• [The problem] Copy out the entries exactly, from the first line to the last.

[Dataset items]
--------------------
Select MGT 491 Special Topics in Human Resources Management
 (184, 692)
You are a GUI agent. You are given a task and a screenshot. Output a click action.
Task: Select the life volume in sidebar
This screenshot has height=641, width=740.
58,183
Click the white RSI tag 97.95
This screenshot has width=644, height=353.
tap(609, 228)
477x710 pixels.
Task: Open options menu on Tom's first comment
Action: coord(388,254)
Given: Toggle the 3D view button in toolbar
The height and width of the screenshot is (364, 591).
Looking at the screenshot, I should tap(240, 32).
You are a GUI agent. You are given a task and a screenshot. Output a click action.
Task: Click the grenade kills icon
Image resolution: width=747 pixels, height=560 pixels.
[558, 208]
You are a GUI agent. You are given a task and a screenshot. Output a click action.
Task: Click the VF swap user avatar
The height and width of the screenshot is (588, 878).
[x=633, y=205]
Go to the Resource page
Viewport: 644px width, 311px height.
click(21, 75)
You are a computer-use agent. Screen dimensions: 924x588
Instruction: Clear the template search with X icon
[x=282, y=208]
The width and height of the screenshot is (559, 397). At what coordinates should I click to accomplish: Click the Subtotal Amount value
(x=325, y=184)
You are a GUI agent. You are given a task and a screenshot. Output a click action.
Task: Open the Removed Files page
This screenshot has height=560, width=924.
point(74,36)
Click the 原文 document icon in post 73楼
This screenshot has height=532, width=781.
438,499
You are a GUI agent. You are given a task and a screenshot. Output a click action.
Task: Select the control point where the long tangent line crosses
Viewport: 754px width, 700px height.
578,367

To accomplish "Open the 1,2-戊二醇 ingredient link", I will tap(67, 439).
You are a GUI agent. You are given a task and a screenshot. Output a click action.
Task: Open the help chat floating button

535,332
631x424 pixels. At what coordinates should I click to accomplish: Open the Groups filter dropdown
--------------------
• [Response]
Select MGT 491 Special Topics in Human Resources Management
 (184, 692)
You are a GUI agent. You are given a task and a screenshot. Output a click action.
Task: Select the life volume in sidebar
This screenshot has height=641, width=740.
58,183
Click the white RSI tag 97.95
This screenshot has width=644, height=353.
tap(609, 228)
477x710 pixels.
Task: Open options menu on Tom's first comment
Action: coord(388,254)
Given: Toggle the 3D view button in toolbar
The height and width of the screenshot is (364, 591).
Looking at the screenshot, I should tap(240, 32).
You are a GUI agent. You are given a task and a screenshot. Output a click action.
Task: Click the grenade kills icon
Image resolution: width=747 pixels, height=560 pixels.
[558, 208]
You are a GUI agent. You are given a task and a screenshot. Output a click action.
Task: Click the VF swap user avatar
The height and width of the screenshot is (588, 878).
[x=633, y=205]
Go to the Resource page
Viewport: 644px width, 311px height.
click(21, 75)
You are a computer-use agent. Screen dimensions: 924x588
Instruction: Clear the template search with X icon
[x=282, y=208]
The width and height of the screenshot is (559, 397). At what coordinates should I click to accomplish: Click the Subtotal Amount value
(x=325, y=184)
You are a GUI agent. You are given a task and a screenshot. Output a click action.
Task: Open the Removed Files page
This screenshot has height=560, width=924.
point(74,36)
Click the 原文 document icon in post 73楼
This screenshot has height=532, width=781.
438,499
You are a GUI agent. You are given a task and a screenshot. Output a click action.
Task: Select the control point where the long tangent line crosses
Viewport: 754px width, 700px height.
578,367

To accomplish "Open the 1,2-戊二醇 ingredient link", I will tap(67, 439).
You are a GUI agent. You are given a task and a screenshot. Output a click action.
Task: Open the help chat floating button

535,332
631x424 pixels. At what coordinates should I click to accomplish: Open the Groups filter dropdown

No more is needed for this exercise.